Subsequently, with this in mind, when a pro bono opportunity to assist with a humanitarian disaster relief effort presented itself, I proposed a data destruction caveat for the contract. While the customer didn’t seem to care much one way or another, I was excited to learn the customer agreed to the wholesale destruction of the aggregated data set upon project closure. And delete it all we did.
A small victory for privacy it seemed – that is, until a few years later when I realized that I could no longer prove what was done, right or wrong. In fact, had there been any after-the-fact disputes about incorrect action taken based on the recommendations of the technology, I would have had to say, "We destroyed the evidence!"

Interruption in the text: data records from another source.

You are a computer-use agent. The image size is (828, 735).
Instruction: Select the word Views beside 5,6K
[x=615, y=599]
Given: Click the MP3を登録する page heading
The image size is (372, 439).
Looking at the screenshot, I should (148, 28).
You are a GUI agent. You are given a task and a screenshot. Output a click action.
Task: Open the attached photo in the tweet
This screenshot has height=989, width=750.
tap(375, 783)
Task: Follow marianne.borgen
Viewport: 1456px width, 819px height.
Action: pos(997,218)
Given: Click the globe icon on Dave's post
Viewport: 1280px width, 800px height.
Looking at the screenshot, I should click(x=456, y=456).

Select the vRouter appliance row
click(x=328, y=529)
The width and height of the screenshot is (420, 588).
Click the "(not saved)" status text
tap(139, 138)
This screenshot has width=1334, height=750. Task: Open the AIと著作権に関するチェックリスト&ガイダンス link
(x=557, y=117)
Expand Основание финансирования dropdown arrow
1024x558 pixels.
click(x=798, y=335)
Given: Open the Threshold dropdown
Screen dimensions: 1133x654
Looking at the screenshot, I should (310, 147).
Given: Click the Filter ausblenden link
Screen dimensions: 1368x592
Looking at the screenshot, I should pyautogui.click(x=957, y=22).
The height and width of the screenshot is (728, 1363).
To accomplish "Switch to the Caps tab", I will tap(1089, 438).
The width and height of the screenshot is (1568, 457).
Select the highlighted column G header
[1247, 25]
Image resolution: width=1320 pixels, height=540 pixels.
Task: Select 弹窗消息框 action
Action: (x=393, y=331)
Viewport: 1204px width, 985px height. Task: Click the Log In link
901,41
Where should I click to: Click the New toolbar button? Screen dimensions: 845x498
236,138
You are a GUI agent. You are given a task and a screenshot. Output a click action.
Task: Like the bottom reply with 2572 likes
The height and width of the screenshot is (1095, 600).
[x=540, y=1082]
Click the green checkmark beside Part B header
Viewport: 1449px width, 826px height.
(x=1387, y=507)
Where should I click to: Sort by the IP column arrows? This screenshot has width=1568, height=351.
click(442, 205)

In summary, when designing systems which require strong audit, accountability and repeatability processes … very careful consideration must be given to delete processes.
Deeper Technical Points:
1. Much like the challenges that come with processing deletes, record changes can have the same issues. This occurs when a system overwrites changes rather than keeping each incremental record state and its temporal relevance. When overwriting changes – one is deleting previous values; it is this de facto deletion that compromises audit and accountability processes.
2. A further complicating factor is that not all changes are the same. Some changes are corrections, i.e., the earlier value was incorrect, e.g., wrong driver’s license number or a missing apartment number in an address. Another type of change is one where a value supersedes a previous value, e.g., when recording a married name, new email address, or new cell phone number. Further complicating matters, most systems of record do not have a mechanism to capture the difference between corrections and updates – forcing system designers to make some assumptions.
3. When synchronizing data across information sharing environments, propagating deletes through this ecosystem forces each receiving party into this same accountability dilemma.